## What is needed:
From the line with "Given: Click the Calque label text" through the line with "This screenshot has height=450, width=600.", inclusive, return each line of the data below exactly and leave the rest out.

## The data:
Content starts
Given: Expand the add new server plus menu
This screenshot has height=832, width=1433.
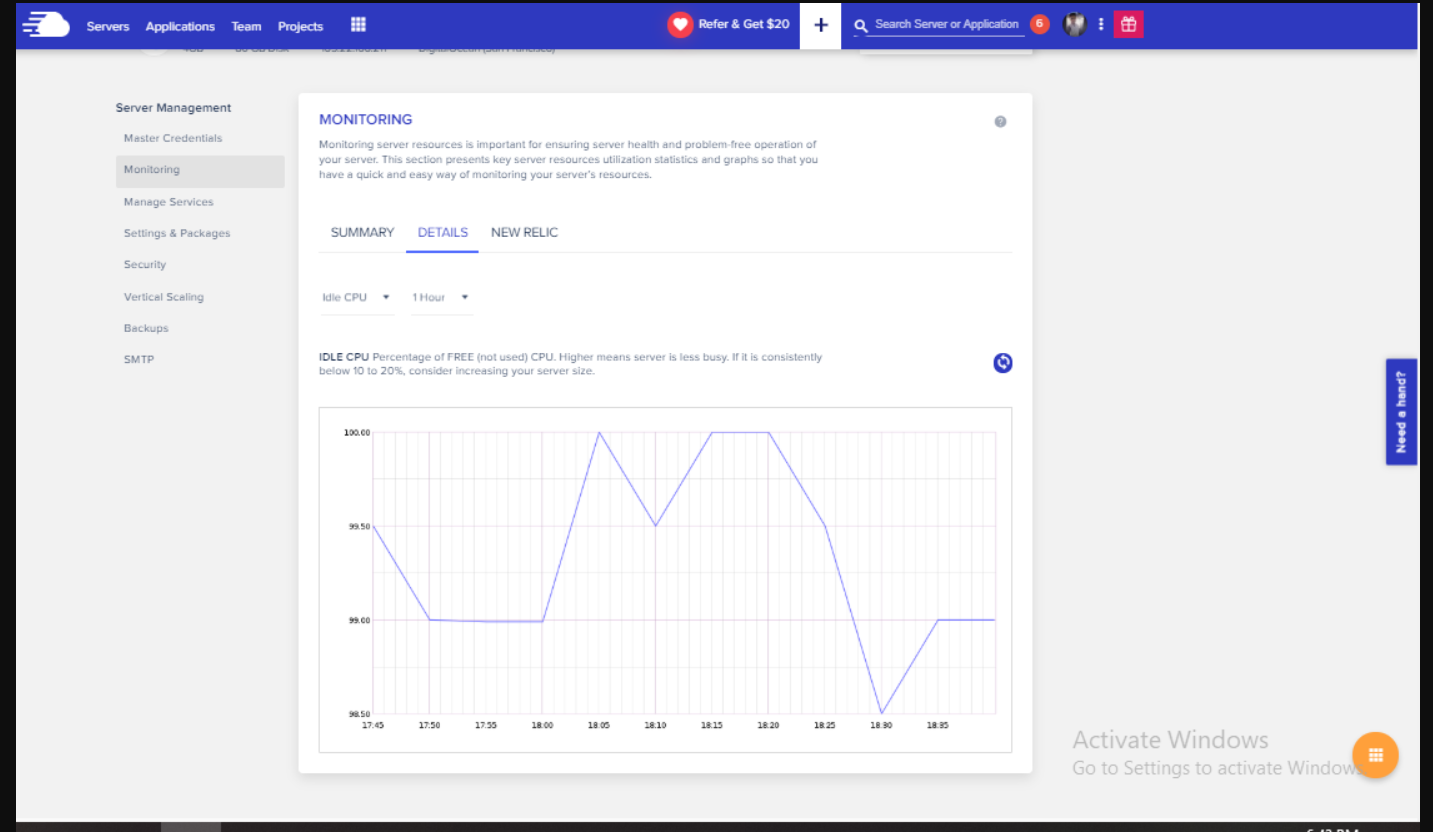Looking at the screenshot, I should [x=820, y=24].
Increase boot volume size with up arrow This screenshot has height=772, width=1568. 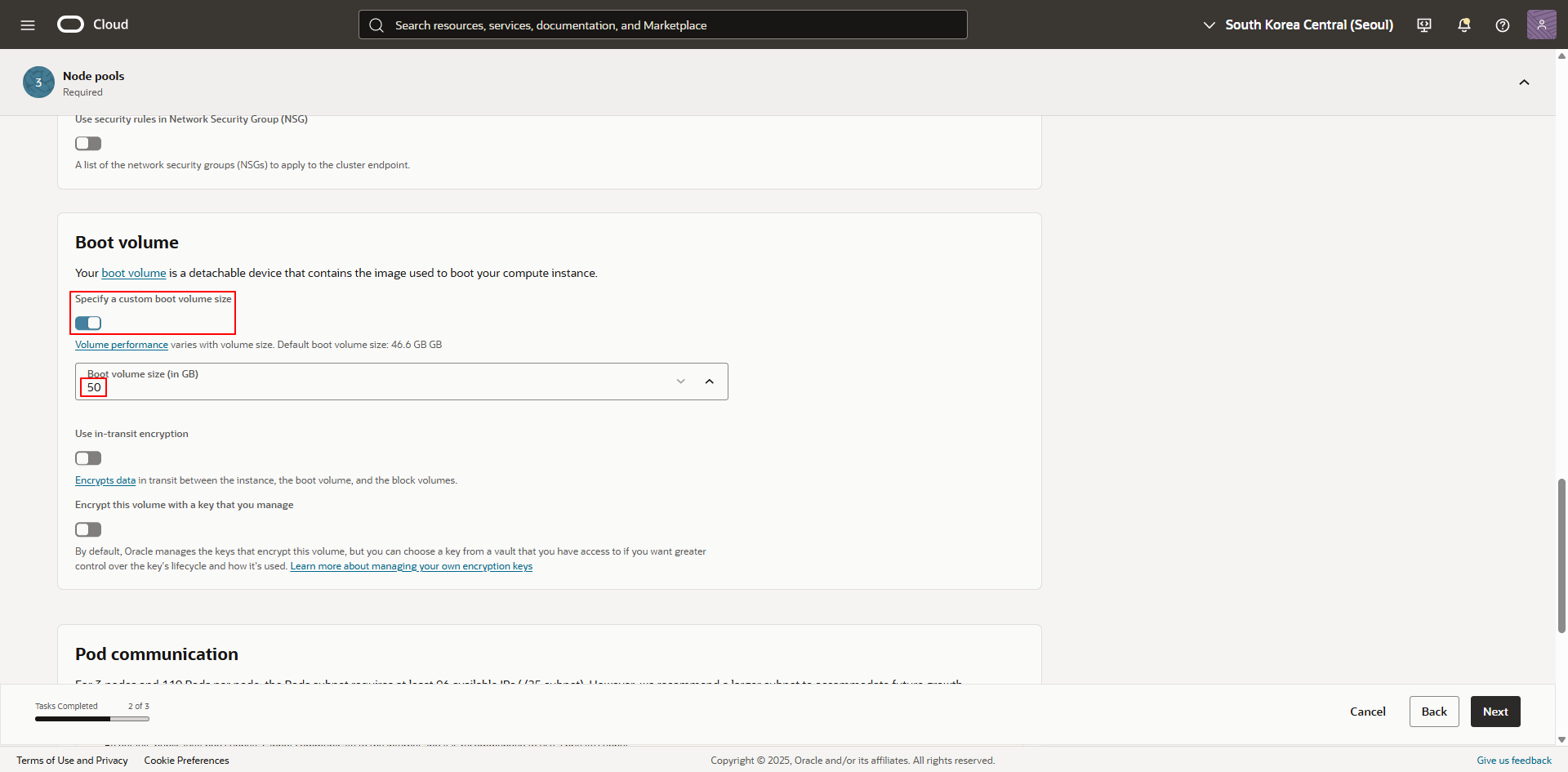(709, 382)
Content ends
Content starts
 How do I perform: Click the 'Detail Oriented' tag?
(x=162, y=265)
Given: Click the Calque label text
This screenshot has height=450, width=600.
Content ends
Content starts
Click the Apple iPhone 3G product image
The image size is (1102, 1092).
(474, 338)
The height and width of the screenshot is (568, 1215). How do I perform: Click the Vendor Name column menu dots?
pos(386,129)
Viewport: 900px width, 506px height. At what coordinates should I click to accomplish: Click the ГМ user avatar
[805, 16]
Content ends
## Problem solution:
Given: Click the Calque label text
This screenshot has height=450, width=600.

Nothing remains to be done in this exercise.